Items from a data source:
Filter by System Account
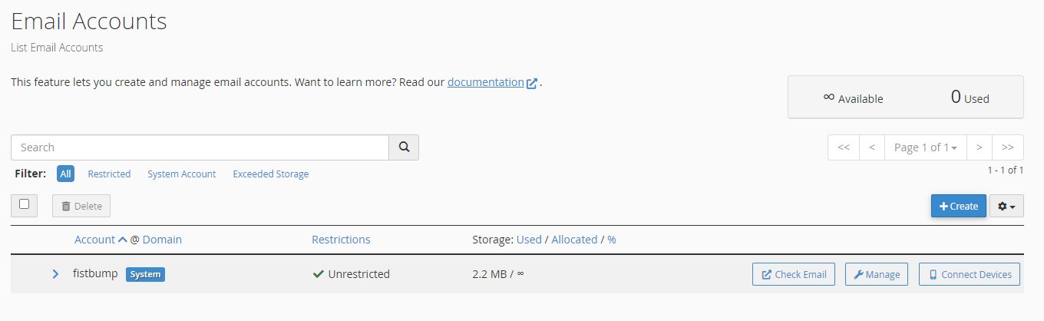The width and height of the screenshot is (1044, 321). point(181,174)
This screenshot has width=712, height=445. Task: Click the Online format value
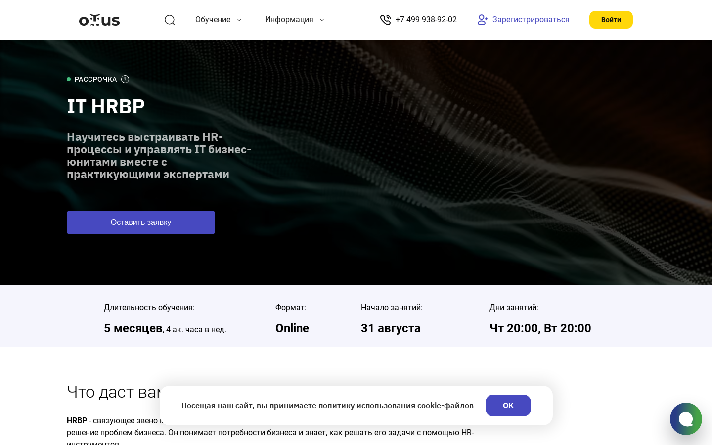(x=292, y=328)
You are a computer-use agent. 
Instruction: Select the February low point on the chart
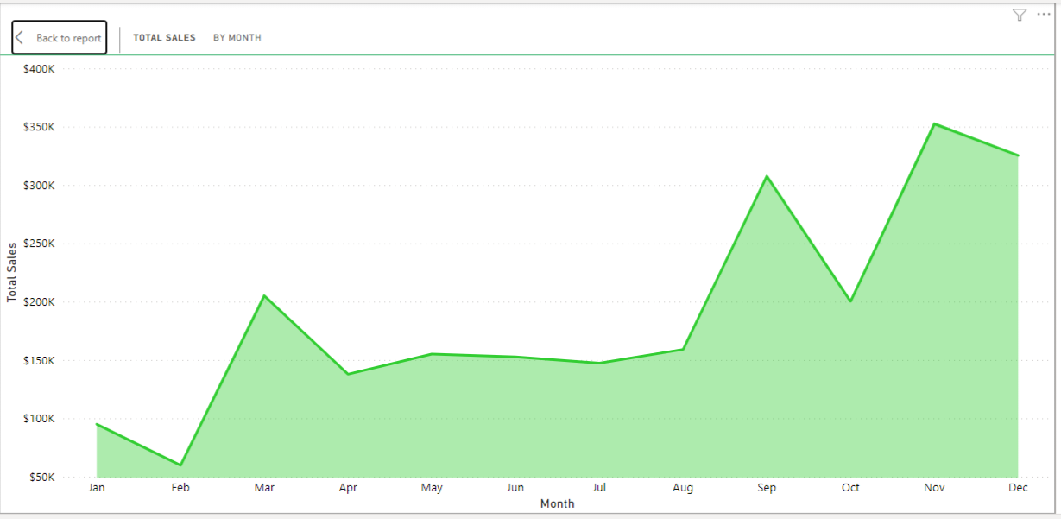pyautogui.click(x=180, y=464)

**What you need to do**.
Your answer must be an exact copy of the records, with every picture left out.

**Exercise response**.
Filter by System Account
The width and height of the screenshot is (1044, 321). point(181,174)
This screenshot has width=712, height=445. Task: Click the Online format value
(x=292, y=328)
You are a computer-use agent. 
Instruction: Select the February low point on the chart
pyautogui.click(x=180, y=464)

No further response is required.